Une évolution importante ces dernières années en faveur de la dépénalisation du cannabis

On constate au regard des historiques de chiffres de sondages analogues parus depuis janvier 1996 que, malgré quelques variations, il n’y a jamais eu autant de soutien pour une dépénalisation, ni aussi peu de rejet de cette proposition.

Sondage dépénalisation cannabis évolution soutien
Évolution du soutien à la dépénalisation du cannabis

La dépénalisation du cannabis, c’est pour quand ?

Le résultat de ce sondage tranche dans un historique très stable. Des clivages politiques et générationnels persistent mais si la progression atteint 12 points parmi les sympathisants du PS, elle est de 14 points parmi ceux des Républicains et de 17 points dans les rangs du FN. De la même façon, la proportion de personnes favorables à la dépénalisation des drogues douces gagne 10 points chez les moins de 35 ans et 14 points parmi les 65 ans et plus.

Jean-Marie Le Guen a jeté un pavé dans la marre en se déclarant favorable à une dépénalisation du cannabis.
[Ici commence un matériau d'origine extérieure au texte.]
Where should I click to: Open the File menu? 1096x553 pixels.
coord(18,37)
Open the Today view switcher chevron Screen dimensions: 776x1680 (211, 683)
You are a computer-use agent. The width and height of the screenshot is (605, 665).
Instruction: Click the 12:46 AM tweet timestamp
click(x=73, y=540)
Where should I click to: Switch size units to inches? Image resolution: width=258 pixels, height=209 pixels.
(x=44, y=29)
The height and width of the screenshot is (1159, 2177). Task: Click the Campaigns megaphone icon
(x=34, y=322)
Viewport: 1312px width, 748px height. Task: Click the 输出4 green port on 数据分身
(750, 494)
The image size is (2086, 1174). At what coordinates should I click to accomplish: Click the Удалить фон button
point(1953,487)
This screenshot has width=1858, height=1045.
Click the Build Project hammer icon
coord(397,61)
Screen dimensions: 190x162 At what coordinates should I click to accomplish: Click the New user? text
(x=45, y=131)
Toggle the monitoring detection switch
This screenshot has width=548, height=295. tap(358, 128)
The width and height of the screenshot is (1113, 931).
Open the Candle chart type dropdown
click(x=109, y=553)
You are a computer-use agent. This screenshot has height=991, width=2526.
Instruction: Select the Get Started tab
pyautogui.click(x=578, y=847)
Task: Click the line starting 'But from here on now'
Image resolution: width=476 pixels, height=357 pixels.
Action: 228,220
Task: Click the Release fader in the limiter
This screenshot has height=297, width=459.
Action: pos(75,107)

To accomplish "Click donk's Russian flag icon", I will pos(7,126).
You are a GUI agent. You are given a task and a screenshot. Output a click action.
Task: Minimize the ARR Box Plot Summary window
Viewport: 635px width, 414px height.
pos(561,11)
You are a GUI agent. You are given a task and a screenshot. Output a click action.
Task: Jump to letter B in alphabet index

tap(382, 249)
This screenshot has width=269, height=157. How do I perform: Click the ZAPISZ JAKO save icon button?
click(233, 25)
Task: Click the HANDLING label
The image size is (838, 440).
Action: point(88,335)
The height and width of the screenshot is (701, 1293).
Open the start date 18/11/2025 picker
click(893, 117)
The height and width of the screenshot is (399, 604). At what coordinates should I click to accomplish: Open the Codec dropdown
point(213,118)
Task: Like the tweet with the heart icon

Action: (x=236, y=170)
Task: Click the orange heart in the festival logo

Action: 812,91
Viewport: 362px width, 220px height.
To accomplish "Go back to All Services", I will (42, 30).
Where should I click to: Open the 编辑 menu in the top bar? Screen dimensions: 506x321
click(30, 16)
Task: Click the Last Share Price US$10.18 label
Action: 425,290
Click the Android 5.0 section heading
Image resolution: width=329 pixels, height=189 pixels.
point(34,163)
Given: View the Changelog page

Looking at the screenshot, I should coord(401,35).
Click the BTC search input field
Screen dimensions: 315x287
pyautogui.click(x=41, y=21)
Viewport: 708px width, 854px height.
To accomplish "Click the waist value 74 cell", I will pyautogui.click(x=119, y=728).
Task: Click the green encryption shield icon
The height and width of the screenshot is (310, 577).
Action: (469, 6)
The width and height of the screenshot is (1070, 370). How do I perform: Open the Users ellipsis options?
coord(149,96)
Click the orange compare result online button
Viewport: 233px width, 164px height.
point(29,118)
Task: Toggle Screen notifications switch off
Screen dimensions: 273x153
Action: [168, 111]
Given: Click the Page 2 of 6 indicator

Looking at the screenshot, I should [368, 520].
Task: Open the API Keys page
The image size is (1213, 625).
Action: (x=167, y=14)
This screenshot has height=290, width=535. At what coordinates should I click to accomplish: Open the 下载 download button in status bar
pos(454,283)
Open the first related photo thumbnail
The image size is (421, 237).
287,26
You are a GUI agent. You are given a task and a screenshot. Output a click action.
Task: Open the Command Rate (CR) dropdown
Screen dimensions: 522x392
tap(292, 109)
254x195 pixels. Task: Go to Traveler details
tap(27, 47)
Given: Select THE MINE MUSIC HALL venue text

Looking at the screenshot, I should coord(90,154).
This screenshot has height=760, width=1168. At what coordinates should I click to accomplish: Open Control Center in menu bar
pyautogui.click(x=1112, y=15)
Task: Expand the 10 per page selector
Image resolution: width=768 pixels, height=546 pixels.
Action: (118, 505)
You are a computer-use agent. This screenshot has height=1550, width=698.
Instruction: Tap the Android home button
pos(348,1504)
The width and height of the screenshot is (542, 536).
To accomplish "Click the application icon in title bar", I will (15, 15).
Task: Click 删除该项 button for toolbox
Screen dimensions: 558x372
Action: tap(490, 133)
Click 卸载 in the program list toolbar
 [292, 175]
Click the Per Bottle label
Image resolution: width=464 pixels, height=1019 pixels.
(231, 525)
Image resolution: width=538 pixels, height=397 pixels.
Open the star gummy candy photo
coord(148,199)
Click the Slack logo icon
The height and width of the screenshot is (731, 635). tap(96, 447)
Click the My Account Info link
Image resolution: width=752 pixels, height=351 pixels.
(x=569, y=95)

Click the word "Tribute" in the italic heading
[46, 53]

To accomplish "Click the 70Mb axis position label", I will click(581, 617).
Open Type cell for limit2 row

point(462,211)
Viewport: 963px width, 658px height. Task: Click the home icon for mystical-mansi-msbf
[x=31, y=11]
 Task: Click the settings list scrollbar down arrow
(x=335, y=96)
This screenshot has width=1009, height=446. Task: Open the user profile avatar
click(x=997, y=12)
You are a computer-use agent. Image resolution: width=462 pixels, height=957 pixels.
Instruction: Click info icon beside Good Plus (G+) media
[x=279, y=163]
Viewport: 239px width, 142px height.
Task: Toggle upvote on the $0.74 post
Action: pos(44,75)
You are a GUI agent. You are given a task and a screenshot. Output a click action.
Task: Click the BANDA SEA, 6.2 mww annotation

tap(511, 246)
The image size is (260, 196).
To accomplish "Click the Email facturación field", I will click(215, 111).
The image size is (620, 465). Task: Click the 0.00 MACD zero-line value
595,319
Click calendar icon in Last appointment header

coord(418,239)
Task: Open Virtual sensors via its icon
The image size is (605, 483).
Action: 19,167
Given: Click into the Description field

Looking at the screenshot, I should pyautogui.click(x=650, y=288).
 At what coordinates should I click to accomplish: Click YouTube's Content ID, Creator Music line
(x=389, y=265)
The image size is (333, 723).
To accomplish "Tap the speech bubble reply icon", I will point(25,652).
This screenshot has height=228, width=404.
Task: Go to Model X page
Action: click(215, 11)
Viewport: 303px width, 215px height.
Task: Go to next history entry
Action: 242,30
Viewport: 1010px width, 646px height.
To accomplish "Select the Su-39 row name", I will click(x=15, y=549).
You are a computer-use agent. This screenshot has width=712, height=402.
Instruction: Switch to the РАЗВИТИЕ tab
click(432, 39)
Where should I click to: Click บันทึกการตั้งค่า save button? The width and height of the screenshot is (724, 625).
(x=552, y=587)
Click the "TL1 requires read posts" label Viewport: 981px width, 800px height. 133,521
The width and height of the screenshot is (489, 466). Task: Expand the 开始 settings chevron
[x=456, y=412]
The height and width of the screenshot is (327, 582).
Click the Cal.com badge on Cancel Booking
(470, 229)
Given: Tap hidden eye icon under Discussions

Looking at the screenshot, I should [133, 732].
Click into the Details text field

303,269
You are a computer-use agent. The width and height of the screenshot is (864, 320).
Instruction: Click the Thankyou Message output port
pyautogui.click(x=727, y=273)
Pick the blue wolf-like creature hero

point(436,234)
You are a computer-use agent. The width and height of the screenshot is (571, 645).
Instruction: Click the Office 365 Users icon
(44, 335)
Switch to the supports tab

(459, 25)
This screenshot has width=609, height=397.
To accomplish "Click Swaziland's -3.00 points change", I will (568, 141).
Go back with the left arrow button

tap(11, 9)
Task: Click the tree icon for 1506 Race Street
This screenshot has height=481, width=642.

Avant lui, Vincent Peillon, Cécile Duflot ou encore Christiane Taubira avaient émis la même opinion. Les arguments avancés sont à chaque fois les mêmes et soulignent l’impasse de la politique de prohibition qui n’a empêché ni la hausse du nombre de consommateurs, ni le développement des réseaux de trafiquants dont l’emprise est manifeste sur certains quartiers. À chaque fois, le gouvernement s’empresse de désapprouver. Jusqu’à quand ? Il faudra certainement qu’une majorité de Français se prononce durablement en faveur de la dépénalisation pour que l’exécutif, quel qu’il soit, y trouve un intérêt. Les avantages économiques de la démarche, la qualité des produits qui circulent, l’inefficacité de la prohibition, la mainmise des trafiquants sur certains quartiers et la surpopulation carcérale ne semblent en tout cas pas émouvoir les décideurs…

  1. L’enquête a été menée auprès d’un échantillon de 1 008 personnes, représentatif de la population française âgée de 18 ans et plus. La représentativité de l’échantillon a été assurée par la méthode des quotas (sexe, âge, profession de la personne interrogée) après stratification par région et catégorie d’agglomération. Les interviews ont été réalisées par questionnaire auto-administré en ligne du 14 au 15 avril 2016.